As a leading global bank with a more-than-210-year history, these dynamics are not unfamiliar to us. And as we showed throughout the pandemic, Citi is an important source of strength and stability during times of immense change and challenge. This is an opportunity and a responsibility we take very seriously.
So, for me, 2022 will be remembered most for two things:
The first is how we continued to support our clients. We helped them navigate macro and geopolitical dynamics. We advised them in their digital transformations and supported the shifts in their business models. We guided them in their transitions toward a clean-energy economy. When war broke out in Ukraine, we sprang to the aid of our employees and clients on the ground, and helped our multinational clients unwind their operations in Russia in response to Western sanctions aimed at the country.
The second is the important strides we are making to position Citi to win in the decade ahead. In March 2022, at our first Investor Day in several years, we set a vision and refreshed our strategy to change our business mix and simplify our operating model. We have absolute clarity on our future, and we are focused on accelerating growth, gaining share and increasing returns for shareholders over time.

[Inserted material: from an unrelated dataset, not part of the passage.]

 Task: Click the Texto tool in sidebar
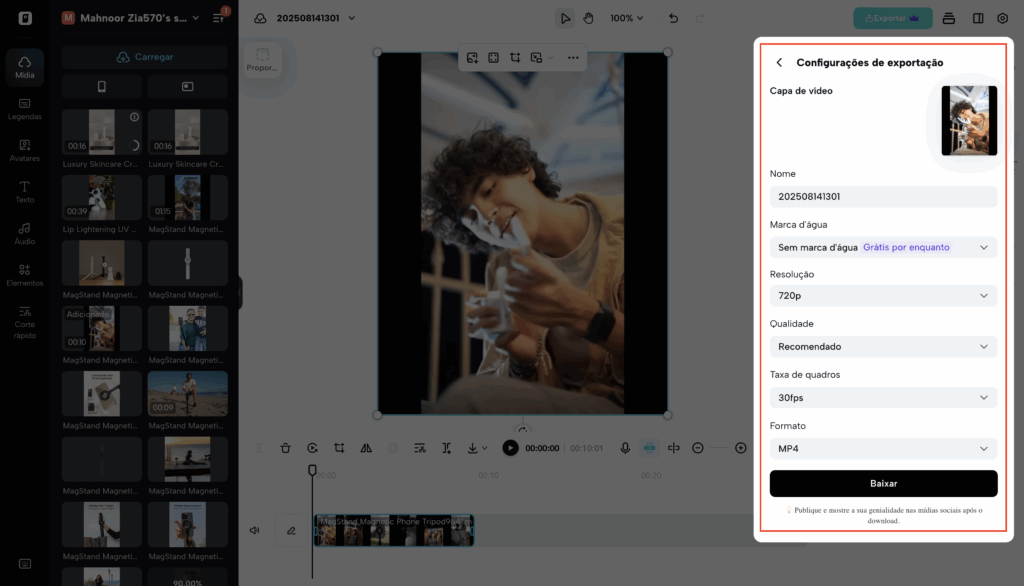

By most measures, we ended the year in a stronger position than we started.
Our vision for Citi is to be the preeminent banking partner for institutions with cross-border needs, a global leader in wealth management and a valued personal bank in our home market.
To that end, we have laid the foundation by focusing on five core interconnected businesses: Services, Markets, Banking, Global Wealth Management and U.S. Personal Banking. We intentionally designed our business mix to withstand different macroeconomic conditions, and we have seen that borne out over the past year. So whilst the environment has changed, our strategy has not, and we remain steadfast in executing and delivering for our shareholders.
For the year, we delivered $14.8 billion in net income on revenues of $75.3 billion. Our Return on Tangible Common Equity (RoTCE1) was 8.9%, and we remain on track to achieve an RoTCE of 11–12% in the medium term.
We increased our Common Equity Tier 1 Capital ratio by nearly 80 basis points to 13%, which includes a buffer of 100 basis points above the regulatory requirement to help absorb the impact of various macro and other factors. Finally, our tangible book value per share1 increased to $81.65, and we returned more than $7 billion to our shareholders through common dividends and share repurchases.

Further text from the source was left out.